*** LISTED RECORDS ***
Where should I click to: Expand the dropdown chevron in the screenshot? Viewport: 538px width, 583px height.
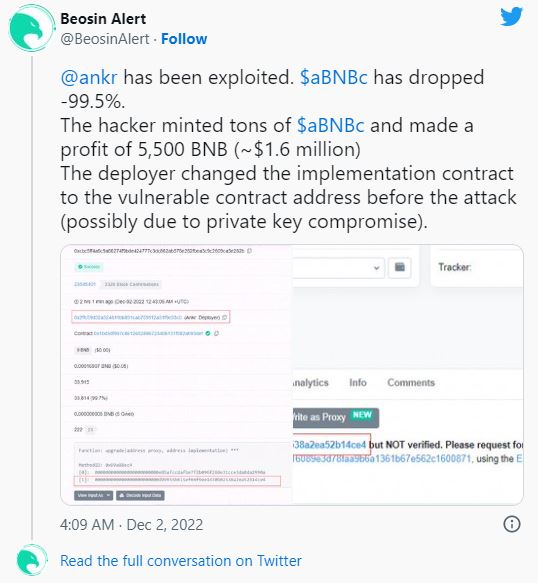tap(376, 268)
***
*** LISTED RECORDS ***
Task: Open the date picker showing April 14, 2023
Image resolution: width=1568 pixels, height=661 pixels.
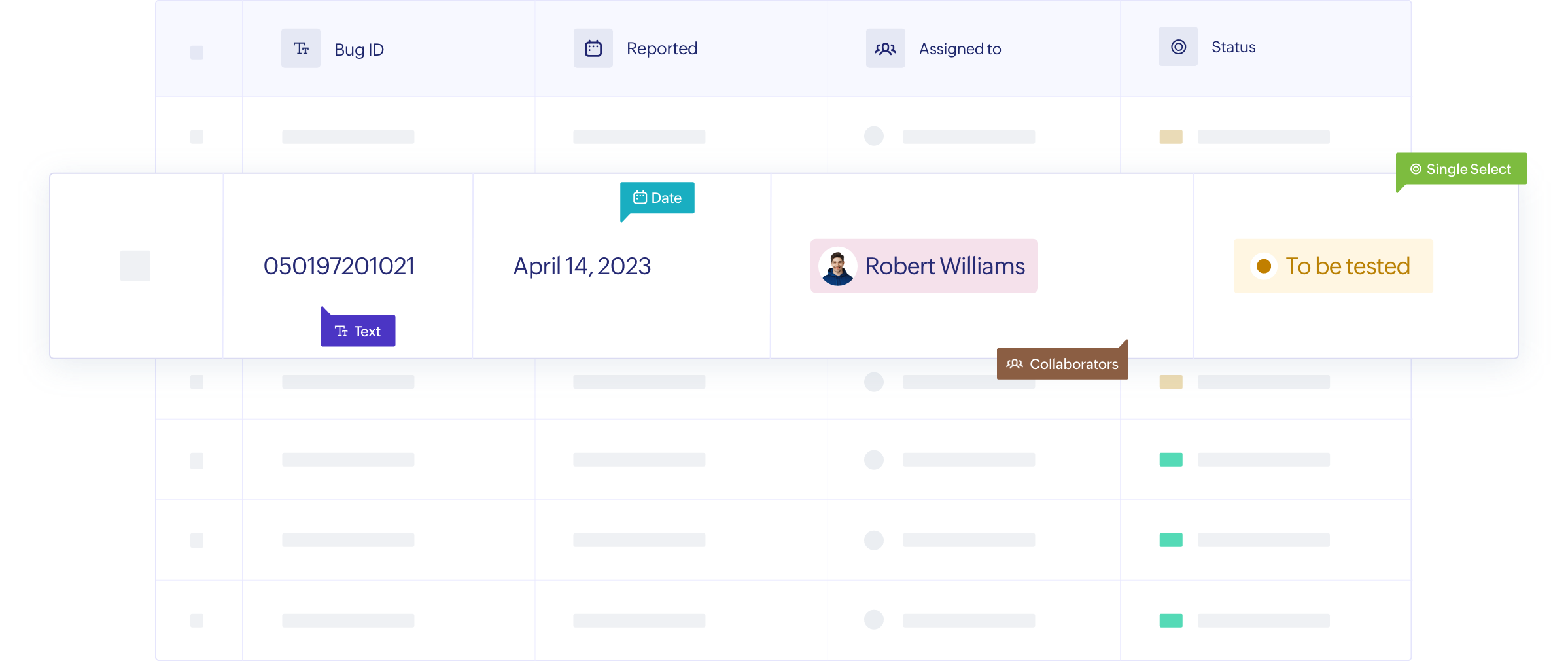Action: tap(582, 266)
***
*** LISTED RECORDS ***
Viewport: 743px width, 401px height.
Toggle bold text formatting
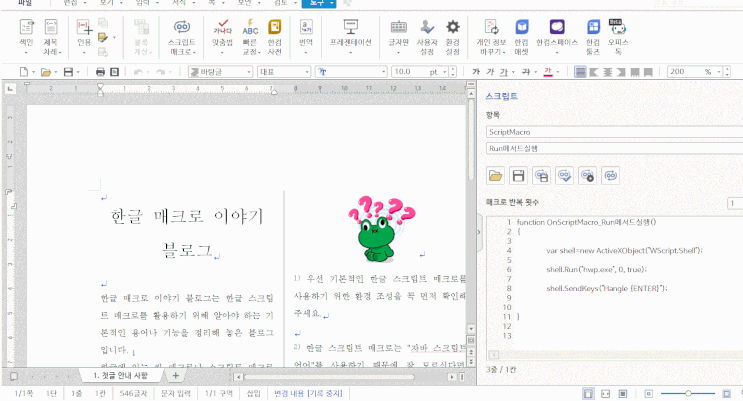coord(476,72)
***
> PROBLEM DESCRIPTION: Copy the data verbatim from the line containing "Viewport: 743px width, 401px height." through the line containing "coord(476,72)", with both of those lines included. Leave out the pictures.

> RESPONSE BELOW:
Viewport: 743px width, 401px height.
Toggle bold text formatting
coord(476,72)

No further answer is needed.